Bruce,
    I would think that composition is ALWAYS involved with making meaningful choices. That said, I think you are raising interesting questions about what level students need to be before they can profit from attention to these issues. Since I'm teaching at the college level, I'm curious as well.
   Apparently, there are languages in the world (I think Turkish is one) in which evidentiality is grammatically marked. Herb made that point in an earlier post and I ran into it again in my reading of Talmy Givon. We might be able to say that it is universally useful to be able to judge the possibility of truth for something asserted. This would include judicious use of the modals as well, one of the major ways in which assertions are qualified in English. If my memory is correct, social meaning comes early, epistemic meaning quite a bit later.
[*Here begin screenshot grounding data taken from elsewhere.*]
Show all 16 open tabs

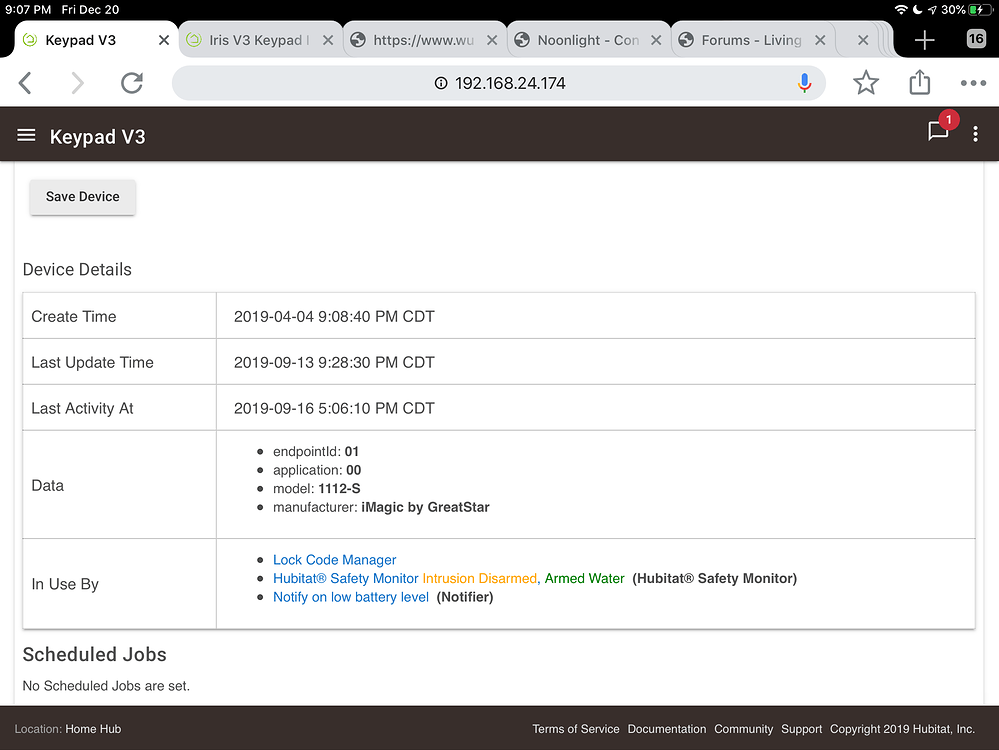[976, 40]
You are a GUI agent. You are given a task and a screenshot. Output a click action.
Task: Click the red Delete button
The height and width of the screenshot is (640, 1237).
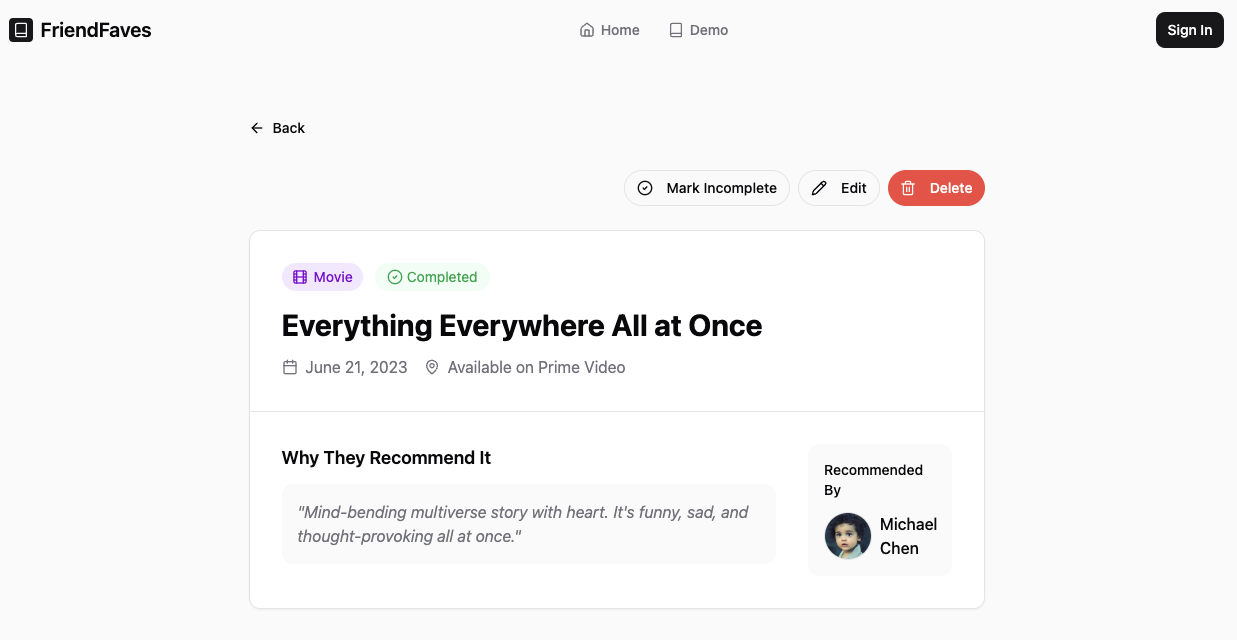tap(936, 188)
   Are there people on this list involved in teaching journalism at the K-12 level? Part of the discipline of being a journalist is to make these distinctions very carefully. A good news story has considerable attributed meaning (sources), and sources are generally characterized in ways that would help us judge their credibility. This should also be part of what we learn to do in history and in the sciences as we evaluate the relative reliability of evidence.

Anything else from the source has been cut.